All in all, the default behaviour of browsers to blindly accept all Javascript code is insecure. If you only stick to trustworthy sites, and if they do not allow for Javascript injection on any of the site's own pages, and if the site only includes trustworthy code of third parties, and if those third parties never get compromised - then it is safe to run all Javascript code. However, if you like to roam the internet freely, the default settings just open the window for anyone to run their code in your browser. Javascript itself is not that potent - it can't write or read files on your system, for example - but the "little things" like browser performance, safety of accounts and privacy of browser history should be enough to be more cautious than browsers tend to be by default.

Luckily there are various ways to deal with this. Some people just turn off Javascript completely, but more and more sites depend on Javascript to be functional. A more popular approach is to use Firefox in combination with the NoScript extension.
NoScript protects against a number of known Javascript vulnerabilities, and has a number of settings with which you can configure in detail what you want to allow. By default, it allows only the top-level site - the domain you're visiting - to run it's code; all code gets separated by domain, and you can choose which to allow by clicking the NoScript icon. Once you allow a domain, it's code is allowed to run on all the sites using it - for example, if you allow all of facebook's domains, facebook should just work from then on.
The drawback of this approach is that 'mash-up' sites using code from 'smaller' domains will break pretty much completely. You can temporarily allow all domains for that page, but that defeats the whole purpose of using NoScript; manually allowing the right hosts would be better, but is time-consuming. Overall however, you'll notice a boost in performance when the browser doesn't have to run all the extra code anymore - and, you'll be a lot safer.
If you intend to roam the 'darker corners' of the interwebs as well, or if you just want to be really secure, you may want to disable the default NoScript setting to allow top-level domains. This will require you to manually allow the top-level domain every time you visit a new site, but therefore restricts all code unless you specifically tell it to trust it.
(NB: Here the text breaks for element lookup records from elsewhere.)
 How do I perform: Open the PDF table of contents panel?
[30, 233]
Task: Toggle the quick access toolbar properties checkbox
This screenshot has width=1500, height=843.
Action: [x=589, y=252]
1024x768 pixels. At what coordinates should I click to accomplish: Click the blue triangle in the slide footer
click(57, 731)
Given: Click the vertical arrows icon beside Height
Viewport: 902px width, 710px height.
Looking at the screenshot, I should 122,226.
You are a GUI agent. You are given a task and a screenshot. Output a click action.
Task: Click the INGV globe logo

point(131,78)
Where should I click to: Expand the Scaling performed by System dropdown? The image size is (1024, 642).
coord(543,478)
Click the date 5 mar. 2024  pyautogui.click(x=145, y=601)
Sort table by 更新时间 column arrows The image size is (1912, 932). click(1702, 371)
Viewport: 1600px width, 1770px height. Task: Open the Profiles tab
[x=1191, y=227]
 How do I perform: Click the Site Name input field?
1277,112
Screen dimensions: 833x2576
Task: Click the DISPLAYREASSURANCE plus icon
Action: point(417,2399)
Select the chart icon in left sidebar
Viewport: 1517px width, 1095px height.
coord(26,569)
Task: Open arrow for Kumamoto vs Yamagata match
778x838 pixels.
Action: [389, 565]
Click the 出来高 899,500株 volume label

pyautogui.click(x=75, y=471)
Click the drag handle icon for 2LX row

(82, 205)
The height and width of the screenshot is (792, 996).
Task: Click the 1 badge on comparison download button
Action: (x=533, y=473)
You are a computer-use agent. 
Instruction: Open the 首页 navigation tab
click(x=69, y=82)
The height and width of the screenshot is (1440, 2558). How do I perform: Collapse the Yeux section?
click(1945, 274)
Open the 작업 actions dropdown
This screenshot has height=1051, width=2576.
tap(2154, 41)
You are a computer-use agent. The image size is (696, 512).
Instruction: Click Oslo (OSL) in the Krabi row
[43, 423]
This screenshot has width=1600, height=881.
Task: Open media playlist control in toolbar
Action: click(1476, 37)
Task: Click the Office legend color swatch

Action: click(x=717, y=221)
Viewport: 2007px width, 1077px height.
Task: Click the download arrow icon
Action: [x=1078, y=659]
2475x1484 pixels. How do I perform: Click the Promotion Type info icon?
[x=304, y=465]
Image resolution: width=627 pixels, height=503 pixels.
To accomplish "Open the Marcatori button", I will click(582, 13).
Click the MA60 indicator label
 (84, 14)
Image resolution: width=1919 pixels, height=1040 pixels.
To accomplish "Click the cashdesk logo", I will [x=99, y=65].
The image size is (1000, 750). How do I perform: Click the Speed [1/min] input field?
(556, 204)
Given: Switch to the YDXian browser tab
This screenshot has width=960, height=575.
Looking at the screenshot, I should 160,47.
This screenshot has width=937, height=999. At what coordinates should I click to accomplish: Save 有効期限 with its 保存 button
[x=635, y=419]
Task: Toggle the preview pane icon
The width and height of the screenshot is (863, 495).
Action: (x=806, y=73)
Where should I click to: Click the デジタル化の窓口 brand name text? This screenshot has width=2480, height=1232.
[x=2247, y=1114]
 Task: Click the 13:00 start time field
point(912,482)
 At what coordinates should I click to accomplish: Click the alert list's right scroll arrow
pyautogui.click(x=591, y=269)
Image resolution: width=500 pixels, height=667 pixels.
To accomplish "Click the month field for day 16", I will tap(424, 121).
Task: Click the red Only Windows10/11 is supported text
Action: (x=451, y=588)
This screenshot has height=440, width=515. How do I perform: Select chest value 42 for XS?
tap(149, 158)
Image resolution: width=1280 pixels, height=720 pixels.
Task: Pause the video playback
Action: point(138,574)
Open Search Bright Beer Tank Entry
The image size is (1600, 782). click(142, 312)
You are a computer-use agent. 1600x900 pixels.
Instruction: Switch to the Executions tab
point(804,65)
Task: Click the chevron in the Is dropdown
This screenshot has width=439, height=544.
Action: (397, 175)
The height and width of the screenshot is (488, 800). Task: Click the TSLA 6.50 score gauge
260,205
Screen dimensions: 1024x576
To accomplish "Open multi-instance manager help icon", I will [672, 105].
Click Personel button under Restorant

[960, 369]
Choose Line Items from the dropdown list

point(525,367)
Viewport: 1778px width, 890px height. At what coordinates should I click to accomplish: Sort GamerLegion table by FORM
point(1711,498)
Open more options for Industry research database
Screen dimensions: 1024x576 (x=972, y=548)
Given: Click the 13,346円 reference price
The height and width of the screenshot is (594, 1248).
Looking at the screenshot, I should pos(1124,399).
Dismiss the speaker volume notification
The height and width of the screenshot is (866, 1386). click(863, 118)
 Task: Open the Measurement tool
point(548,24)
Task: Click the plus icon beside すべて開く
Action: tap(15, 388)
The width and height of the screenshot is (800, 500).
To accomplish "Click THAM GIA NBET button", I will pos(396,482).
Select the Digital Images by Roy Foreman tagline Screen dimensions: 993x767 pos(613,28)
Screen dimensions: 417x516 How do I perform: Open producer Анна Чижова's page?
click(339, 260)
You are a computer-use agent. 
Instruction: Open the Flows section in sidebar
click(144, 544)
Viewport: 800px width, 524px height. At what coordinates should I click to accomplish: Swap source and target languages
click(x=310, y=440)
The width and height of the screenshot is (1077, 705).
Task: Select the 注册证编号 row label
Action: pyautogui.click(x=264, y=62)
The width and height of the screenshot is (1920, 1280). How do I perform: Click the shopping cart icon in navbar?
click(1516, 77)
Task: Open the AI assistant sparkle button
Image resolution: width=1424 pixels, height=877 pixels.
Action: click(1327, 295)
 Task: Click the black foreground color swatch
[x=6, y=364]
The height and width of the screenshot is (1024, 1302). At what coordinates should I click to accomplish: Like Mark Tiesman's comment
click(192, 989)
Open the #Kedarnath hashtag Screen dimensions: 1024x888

Whoops, didn't mean to turn this into a rant (even though I should've expected it to happen, I always rant :p) .. but I hope it's of use to someone.

Java is full of vulnerability. If you ever have the orange symbol, it means you need an update. Do it immediately.

For now, a good protection is to run a Linux build. I can get NoScript to run pretty well on my Ubuntu 10.04

If you want Windoze, make sure you get Firefox with NoScript. You can also add in all the other junk, like Abine or TACO. But NoScript is a "must have".

Adblock
noscript
Ghostery

I few useful additions for firefox.

reply to post by scraze


Not a rant at all, your post is much appreciated and did clear some things up for me and surely others too. Thank you for your contribution!